* Task objective: Take the line that contains "Screen dimensions: 242x219" and all lines after it, up to and including the last line of the data, and write them out exactly; nothing else belongs in the answer.

(Stored items)
:::::

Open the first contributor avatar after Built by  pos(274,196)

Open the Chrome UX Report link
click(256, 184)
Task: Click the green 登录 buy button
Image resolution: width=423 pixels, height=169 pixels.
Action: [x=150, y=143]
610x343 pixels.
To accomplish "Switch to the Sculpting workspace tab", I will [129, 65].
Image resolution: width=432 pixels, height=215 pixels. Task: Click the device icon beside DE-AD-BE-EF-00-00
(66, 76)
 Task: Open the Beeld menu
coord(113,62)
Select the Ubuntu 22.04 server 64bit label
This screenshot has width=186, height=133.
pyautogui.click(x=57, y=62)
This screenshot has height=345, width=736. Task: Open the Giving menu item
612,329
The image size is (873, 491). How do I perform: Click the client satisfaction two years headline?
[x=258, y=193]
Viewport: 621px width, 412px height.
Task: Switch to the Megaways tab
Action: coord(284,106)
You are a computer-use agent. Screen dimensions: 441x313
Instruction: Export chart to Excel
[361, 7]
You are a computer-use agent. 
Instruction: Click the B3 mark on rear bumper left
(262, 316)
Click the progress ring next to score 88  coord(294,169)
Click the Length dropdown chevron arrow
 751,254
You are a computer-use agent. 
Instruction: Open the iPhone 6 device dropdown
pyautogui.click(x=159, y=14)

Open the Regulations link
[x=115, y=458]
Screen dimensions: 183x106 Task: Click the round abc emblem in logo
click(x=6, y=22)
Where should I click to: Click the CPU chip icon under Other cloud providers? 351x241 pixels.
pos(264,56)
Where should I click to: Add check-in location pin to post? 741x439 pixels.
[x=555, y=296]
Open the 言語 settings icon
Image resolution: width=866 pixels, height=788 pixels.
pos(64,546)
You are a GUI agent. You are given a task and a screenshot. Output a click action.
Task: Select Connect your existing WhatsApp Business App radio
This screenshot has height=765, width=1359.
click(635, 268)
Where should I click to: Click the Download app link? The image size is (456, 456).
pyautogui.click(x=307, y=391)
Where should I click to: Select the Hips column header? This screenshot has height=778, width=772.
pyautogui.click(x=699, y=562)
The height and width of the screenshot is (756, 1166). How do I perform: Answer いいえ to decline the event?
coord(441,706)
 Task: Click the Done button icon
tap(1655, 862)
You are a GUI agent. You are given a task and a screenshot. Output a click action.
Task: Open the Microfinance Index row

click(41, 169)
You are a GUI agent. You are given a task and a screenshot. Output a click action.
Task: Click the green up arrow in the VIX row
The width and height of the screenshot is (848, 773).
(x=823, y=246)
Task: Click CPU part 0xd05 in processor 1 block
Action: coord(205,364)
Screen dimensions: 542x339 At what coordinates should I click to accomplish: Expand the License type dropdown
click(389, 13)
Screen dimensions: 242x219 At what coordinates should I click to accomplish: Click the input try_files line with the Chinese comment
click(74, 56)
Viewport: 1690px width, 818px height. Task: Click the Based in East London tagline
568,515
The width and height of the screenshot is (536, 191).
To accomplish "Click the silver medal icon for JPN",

:::::

* Solution for this problem:
Screen dimensions: 242x219 At what coordinates should I click to accomplish: Click the input try_files line with the Chinese comment
click(74, 56)
Viewport: 1690px width, 818px height. Task: Click the Based in East London tagline
568,515
The width and height of the screenshot is (536, 191).
To accomplish "Click the silver medal icon for JPN",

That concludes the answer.